Leaving the pictures aside, reproduce the data in full and word for word.

......

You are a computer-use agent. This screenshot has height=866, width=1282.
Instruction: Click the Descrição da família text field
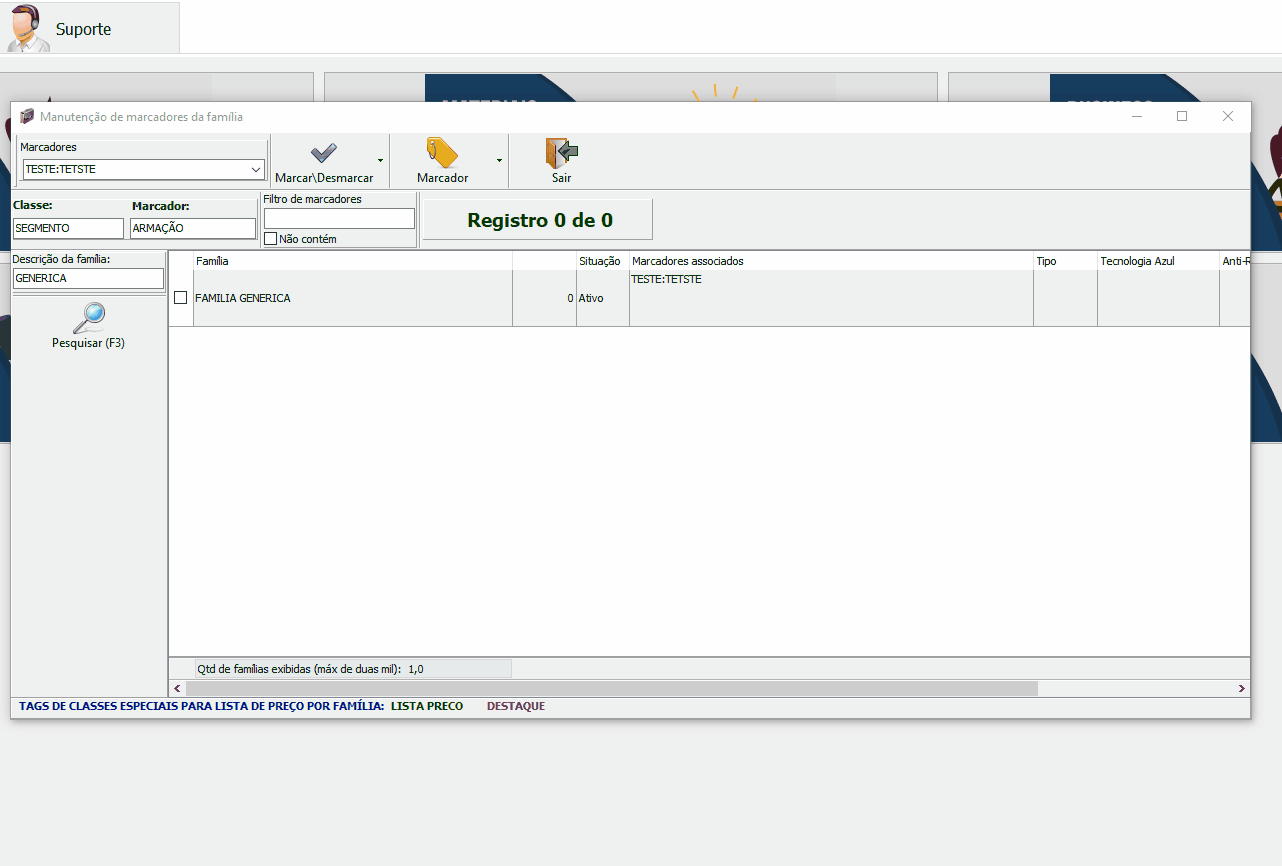[88, 278]
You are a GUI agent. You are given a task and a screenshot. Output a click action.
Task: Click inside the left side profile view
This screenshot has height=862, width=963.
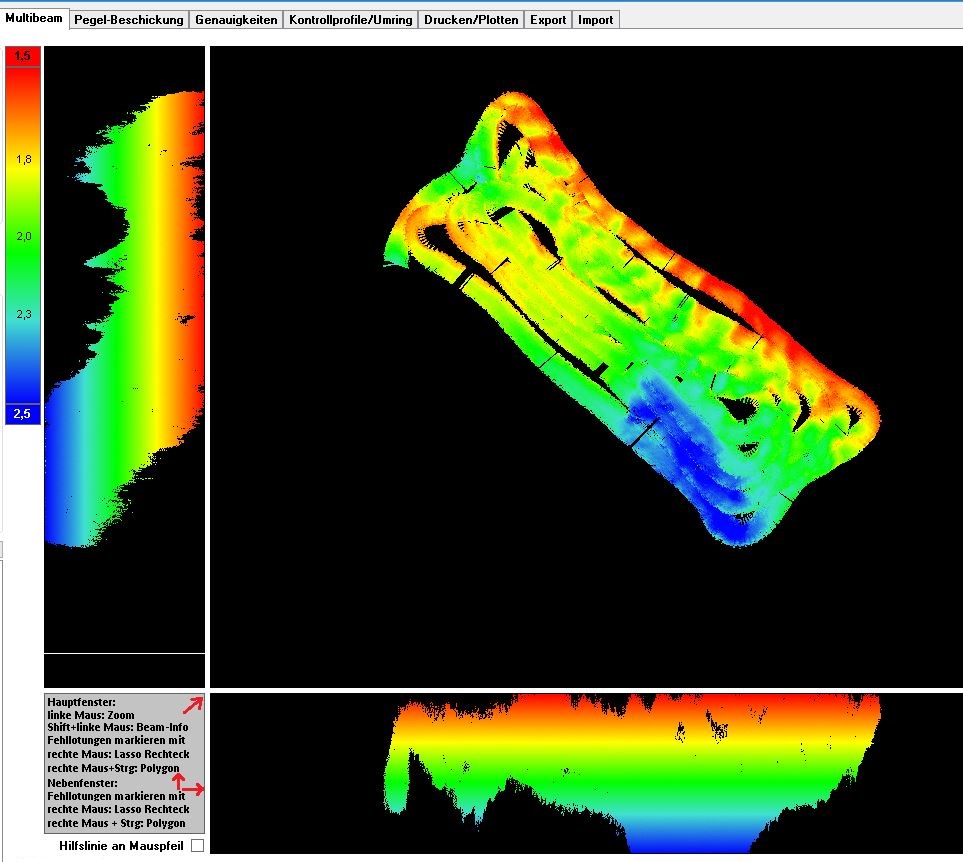point(124,350)
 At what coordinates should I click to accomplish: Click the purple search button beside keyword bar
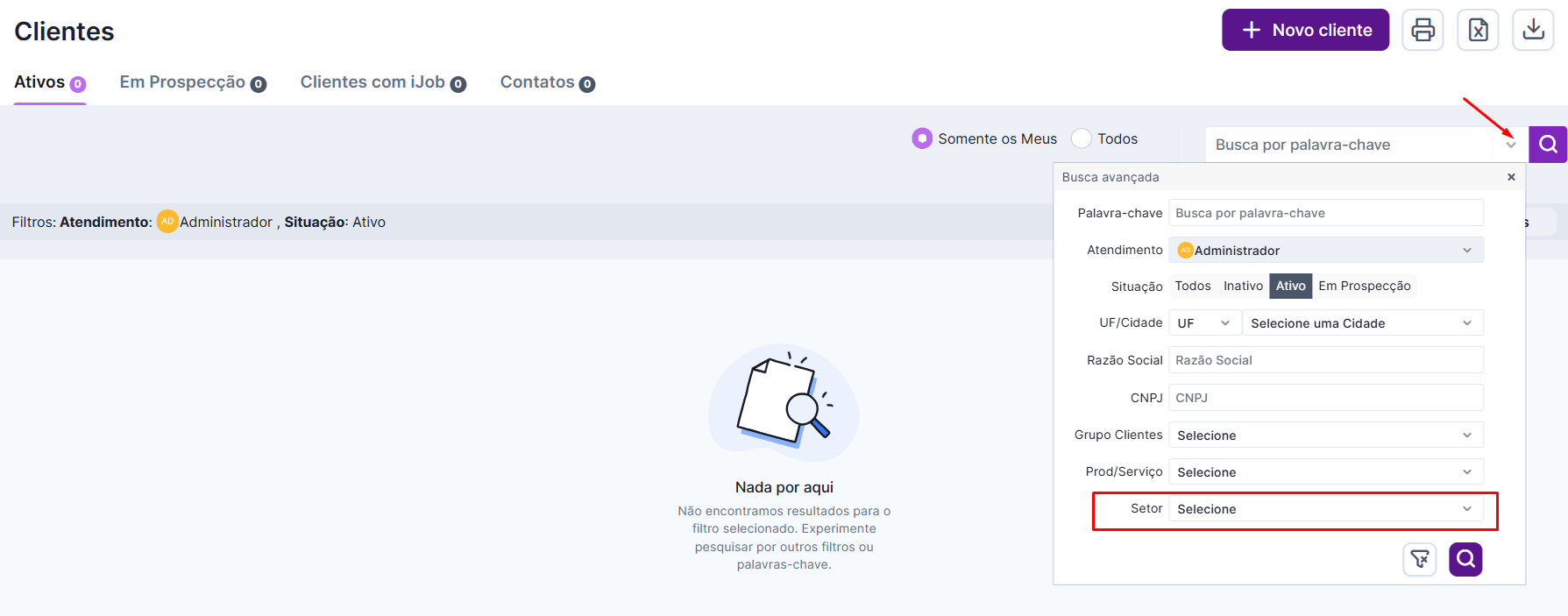point(1548,145)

......

■ Response for this exercise
You are a computer-use agent. This screenshot has height=866, width=1282.
Instruction: Click the Descrição da família text field
[88, 278]
You are a GUI agent. You are given a task and a screenshot. Output a click action.
Task: Click inside the left side profile view
This screenshot has height=862, width=963.
point(124,350)
 At what coordinates should I click to accomplish: Click the purple search button beside keyword bar
point(1548,145)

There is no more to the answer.